NOTES FROM THE AUTHOR:
THE CARRION TRAP: This story was inspired after seeing a Charles Addams cartoon from an old New Yorker magazine dated back to the mid-1950s. While at first glance the story - in the telling - seems far from dark (it's not a dark tale in the traditional sense) it is one in which the hints of darkness are embedded within the comfort zone of normal suburban life. As one reviewer describes it, "John Cheever meets Alfred Hitchcock".
THE BACKUP: The idea of this story came to me with the announcement of the kindle. I was both inspired and horrified by the new, attractive and revolutionary prospects that ebooks were going to present to us all.
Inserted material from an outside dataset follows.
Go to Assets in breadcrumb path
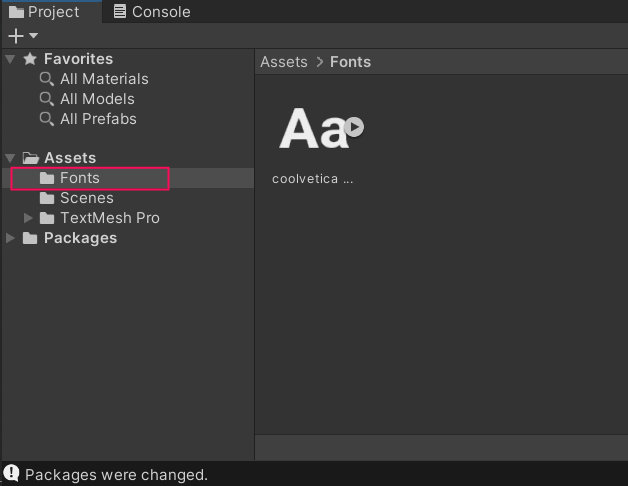tap(284, 62)
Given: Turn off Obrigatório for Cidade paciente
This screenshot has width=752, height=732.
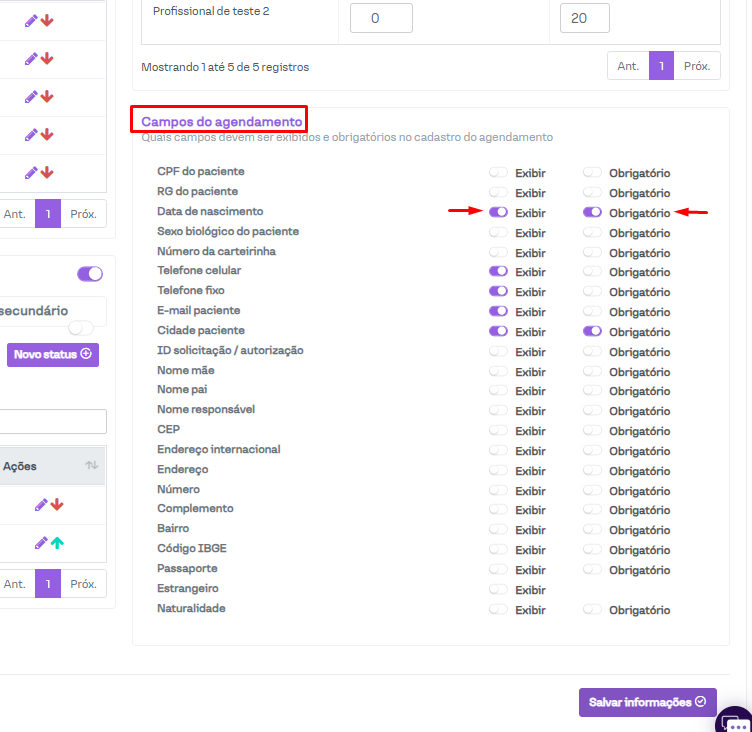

On the one hand, I readily admit an attraction to this new format, this new means of publishing. On the other, I feared an imminent extinction of physical books in our modern world and the associated danger of a society where words and knowledge of the past can be easily tailored to fit the present. I knew the dangers would outweigh the benefits, but I also knew like all other developments in history, the new would overtake the old regardless of the imbalance. And we would...bury our books, literally and figuratively. This story is about what would happen when one such book is unearthed in a post-paper book world. Not as drastic as Bradbury's Fahrenheit 451, nor as bleak as Orwell's 1984, the future that I illustrate here, is one that I fear is closer to where we are headed, one which the populace would not only permit to occur but, sadly, hasten its arrival with glee.
THE ROAD KILL: Family road trips have always been fun times for me as a boy growing up. I have nothing but fond memories of them, yet I came to realize that this was not always the case with other boys, other families. I wondered what kind of trouble—what kind of horror—could occur on the road and by what dark forces. I found further inspiration from a tale told on the old Art Bell radio show about a road that went back-in-time. This idea fascinated me and having cars coming the other way dating back in model year as the family traveled on, was something I thought would certainly spook me as a kid and still does, as an adult.
I hope you like these stories and that they move something in you, inspire you, as I was inspired by other stories. Cheers from Tokyo.